In Altair, every dataset should be provided as a `Dataframe`, or as a URL referencing an appropriate dataset (see [Defining Data](https://altair-viz.github.io/user_guide/data.html)).

## The Chart object

The fundamental object in Altair is the ``Chart``. It takes the dataframe as a single argument:

In [3]:
chart = alt.Chart(data)

Fundamentally, a ``Chart`` is an object which knows how to emit a JSON dictionary representing the data and visualization encodings (see below), which can be sent to the notebook and rendered by the Vega-Lite JavaScript library.

Here is what that JSON looks like for the current chart (since the chart is not yet complete, we turn off chart validation):

In [4]:
chart.to_dict(validate=False)

{'config': {'view': {'continuousWidth': 400, 'continuousHeight': 300}},
 'data': {'name': 'data-347f1284ea3247c0f55cb966abbdd2d8'},
 '$schema': 'https://vega.github.io/schema/vega-lite/v4.0.0.json',
 'datasets': {'data-347f1284ea3247c0f55cb966abbdd2d8': [{'a': 'C', 'b': 2},
   {'a': 'C', 'b': 7},
   {'a': 'C', 'b': 4},
   {'a': 'D', 'b': 1},
   {'a': 'D', 'b': 2},
   {'a': 'D', 'b': 6},
   {'a': 'E', 'b': 8},
   {'a': 'E', 'b': 4},
   {'a': 'E', 'b': 7}]}}

At this point the specification contains only the data and the default configuration, but no visualization specification.

## Chart Marks

Next we can decide what sort of *mark* we would like to use to represent our data.
For example, we can choose the ``point`` mark to represent each data as a point on the plot:

In [5]:
chart = alt.Chart(data).mark_point()
chart

The result is a visualization with one point per row in the data, though it is not a particularly interesting: all the points are stacked right on top of each other!
To see how this affects the specification, we can once again examine the dictionary representation:

In [6]:
chart.to_dict()

{'config': {'view': {'continuousWidth': 400, 'continuousHeight': 300}},
 'data': {'name': 'data-347f1284ea3247c0f55cb966abbdd2d8'},
 'mark': 'point',
 '$schema': 'https://vega.github.io/schema/vega-lite/v4.0.0.json',
 'datasets': {'data-347f1284ea3247c0f55cb966abbdd2d8': [{'a': 'C', 'b': 2},
   {'a': 'C', 'b': 7},
   {'a': 'C', 'b': 4},
   {'a': 'D', 'b': 1},
   {'a': 'D', 'b': 2},
   {'a': 'D', 'b': 6},
   {'a': 'E', 'b': 8},
   {'a': 'E', 'b': 4},
   {'a': 'E', 'b': 7}]}}

Notice that now in addition to the data, the specification includes information about the mark type.

## Data encodings

The next step is to add *visual encodings* (or *encodings* for short) to the chart. A visual encoding specifies how a given data column should be mapped onto the visual properties of the visualization.
Some of the more frequenty used visual encodings are listed here:

* X: x-axis value
* Y: y-axis value
* Color: color of the mark
* Opacity: transparency/opacity of the mark
* Shape: shape of the mark
* Size: size of the mark
* Row: row within a grid of facet plots
* Column: column within a grid of facet plots

For a complete list of these encodings, see the [Encodings](https://altair-viz.github.io/user_guide/encoding.html) section of the documentation.
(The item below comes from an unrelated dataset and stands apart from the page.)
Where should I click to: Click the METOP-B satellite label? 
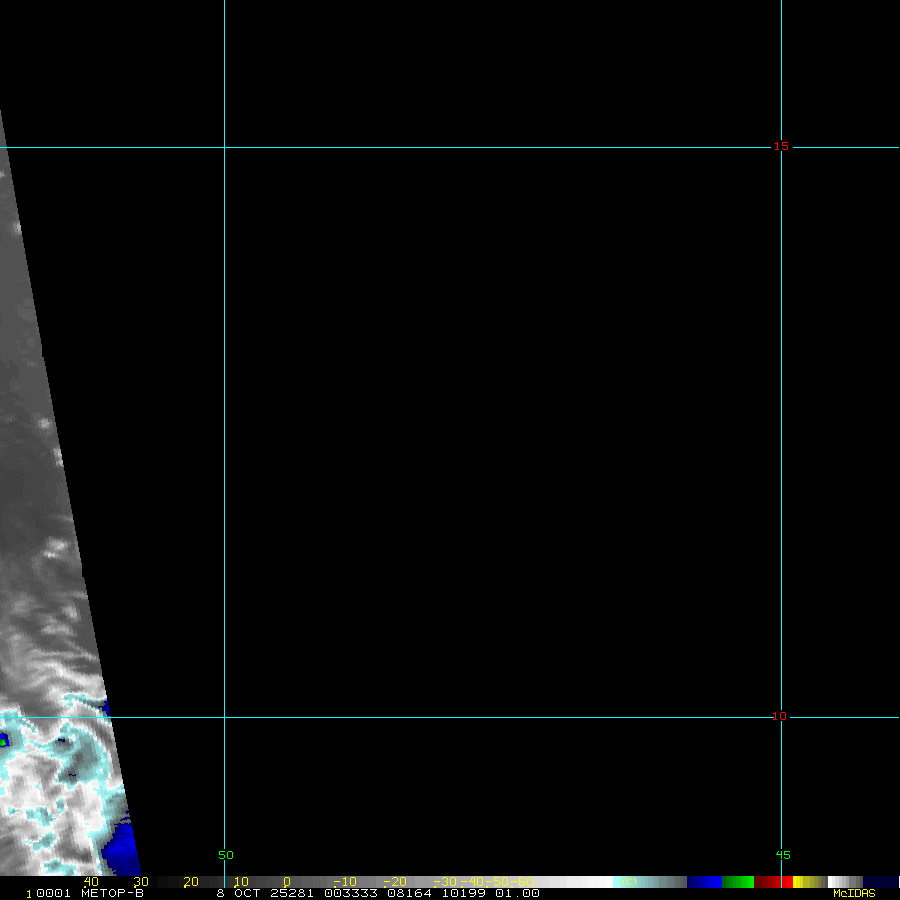pyautogui.click(x=112, y=893)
Visual encodings can be created with the `encode()` method of the `Chart` object. For example, we can start by mapping the `y` axis of the chart to column `a`:

In [7]:
chart = alt.Chart(data).mark_point().encode(y='a')
chart

The result is a one-dimensional visualization representing the values taken on by `a`.
As above, we can view the JSON data generated for this visualization:

In [8]:
chart.to_dict()

{'config': {'view': {'continuousWidth': 400, 'continuousHeight': 300}},
 'data': {'name': 'data-347f1284ea3247c0f55cb966abbdd2d8'},
 'mark': 'point',
 'encoding': {'y': {'type': 'nominal', 'field': 'a'}},
 '$schema': 'https://vega.github.io/schema/vega-lite/v4.0.0.json',
 'datasets': {'data-347f1284ea3247c0f55cb966abbdd2d8': [{'a': 'C', 'b': 2},
   {'a': 'C', 'b': 7},
   {'a': 'C', 'b': 4},
   {'a': 'D', 'b': 1},
   {'a': 'D', 'b': 2},
   {'a': 'D', 'b': 6},
   {'a': 'E', 'b': 8},
   {'a': 'E', 'b': 4},
   {'a': 'E', 'b': 7}]}}

The result is the same as above with the addition of the `'encoding'` key, which specifies the visualization channel (`y`), the name of the field (`a`), and the type of the variable (`nominal`).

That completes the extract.